(EXERCISE INSTRUCTIONS)
Here are some entries. Print them exactly as they are.

BEGIN

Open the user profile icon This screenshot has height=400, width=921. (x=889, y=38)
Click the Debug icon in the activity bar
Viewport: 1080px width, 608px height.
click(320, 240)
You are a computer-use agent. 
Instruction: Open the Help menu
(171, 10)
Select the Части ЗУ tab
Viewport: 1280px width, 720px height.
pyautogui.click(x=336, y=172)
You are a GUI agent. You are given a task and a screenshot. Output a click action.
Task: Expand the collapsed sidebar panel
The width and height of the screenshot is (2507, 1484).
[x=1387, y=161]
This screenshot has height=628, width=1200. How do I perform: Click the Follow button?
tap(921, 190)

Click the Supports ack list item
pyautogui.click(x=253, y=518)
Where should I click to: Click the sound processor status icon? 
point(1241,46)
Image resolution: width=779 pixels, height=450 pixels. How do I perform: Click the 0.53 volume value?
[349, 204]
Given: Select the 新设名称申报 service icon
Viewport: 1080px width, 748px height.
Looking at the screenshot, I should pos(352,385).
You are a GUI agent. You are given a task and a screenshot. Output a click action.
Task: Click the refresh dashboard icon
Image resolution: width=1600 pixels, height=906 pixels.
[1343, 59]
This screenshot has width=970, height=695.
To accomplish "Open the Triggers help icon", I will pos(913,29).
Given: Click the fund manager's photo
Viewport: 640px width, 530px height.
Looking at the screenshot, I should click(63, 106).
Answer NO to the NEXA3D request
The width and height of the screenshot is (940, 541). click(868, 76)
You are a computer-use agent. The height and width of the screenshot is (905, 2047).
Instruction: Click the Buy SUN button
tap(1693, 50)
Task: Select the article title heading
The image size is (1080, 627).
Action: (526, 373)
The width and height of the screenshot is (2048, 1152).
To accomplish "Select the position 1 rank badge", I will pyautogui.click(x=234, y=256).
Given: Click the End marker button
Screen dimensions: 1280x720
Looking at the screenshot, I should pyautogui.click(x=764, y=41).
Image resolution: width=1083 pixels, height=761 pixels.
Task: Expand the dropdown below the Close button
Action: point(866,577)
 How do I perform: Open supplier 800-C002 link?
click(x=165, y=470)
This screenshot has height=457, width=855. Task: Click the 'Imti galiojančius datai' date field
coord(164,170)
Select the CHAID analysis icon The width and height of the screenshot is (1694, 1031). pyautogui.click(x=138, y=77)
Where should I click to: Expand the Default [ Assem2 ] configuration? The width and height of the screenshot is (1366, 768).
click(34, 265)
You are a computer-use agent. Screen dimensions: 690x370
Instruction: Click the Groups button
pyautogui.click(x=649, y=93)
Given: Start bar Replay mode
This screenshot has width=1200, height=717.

END

(WRITTEN RESPONSE)
Open the user profile icon This screenshot has height=400, width=921. (x=889, y=38)
Click the Debug icon in the activity bar
Viewport: 1080px width, 608px height.
click(320, 240)
You are a computer-use agent. 
Instruction: Open the Help menu
(171, 10)
Select the Части ЗУ tab
Viewport: 1280px width, 720px height.
pyautogui.click(x=336, y=172)
You are a GUI agent. You are given a task and a screenshot. Output a click action.
Task: Expand the collapsed sidebar panel
The width and height of the screenshot is (2507, 1484).
[x=1387, y=161]
This screenshot has height=628, width=1200. How do I perform: Click the Follow button?
tap(921, 190)

Click the Supports ack list item
pyautogui.click(x=253, y=518)
Where should I click to: Click the sound processor status icon? 
point(1241,46)
Image resolution: width=779 pixels, height=450 pixels. How do I perform: Click the 0.53 volume value?
[349, 204]
Given: Select the 新设名称申报 service icon
Viewport: 1080px width, 748px height.
Looking at the screenshot, I should pos(352,385).
You are a GUI agent. You are given a task and a screenshot. Output a click action.
Task: Click the refresh dashboard icon
Image resolution: width=1600 pixels, height=906 pixels.
[1343, 59]
This screenshot has width=970, height=695.
To accomplish "Open the Triggers help icon", I will pos(913,29).
Given: Click the fund manager's photo
Viewport: 640px width, 530px height.
Looking at the screenshot, I should click(63, 106).
Answer NO to the NEXA3D request
The width and height of the screenshot is (940, 541). click(868, 76)
You are a computer-use agent. The height and width of the screenshot is (905, 2047).
Instruction: Click the Buy SUN button
tap(1693, 50)
Task: Select the article title heading
The image size is (1080, 627).
Action: (526, 373)
The width and height of the screenshot is (2048, 1152).
To accomplish "Select the position 1 rank badge", I will pyautogui.click(x=234, y=256).
Given: Click the End marker button
Screen dimensions: 1280x720
Looking at the screenshot, I should pyautogui.click(x=764, y=41).
Image resolution: width=1083 pixels, height=761 pixels.
Task: Expand the dropdown below the Close button
Action: point(866,577)
 How do I perform: Open supplier 800-C002 link?
click(x=165, y=470)
This screenshot has height=457, width=855. Task: Click the 'Imti galiojančius datai' date field
coord(164,170)
Select the CHAID analysis icon The width and height of the screenshot is (1694, 1031). pyautogui.click(x=138, y=77)
Where should I click to: Expand the Default [ Assem2 ] configuration? The width and height of the screenshot is (1366, 768).
click(34, 265)
You are a computer-use agent. Screen dimensions: 690x370
Instruction: Click the Groups button
pyautogui.click(x=649, y=93)
Given: Start bar Replay mode
This screenshot has width=1200, height=717.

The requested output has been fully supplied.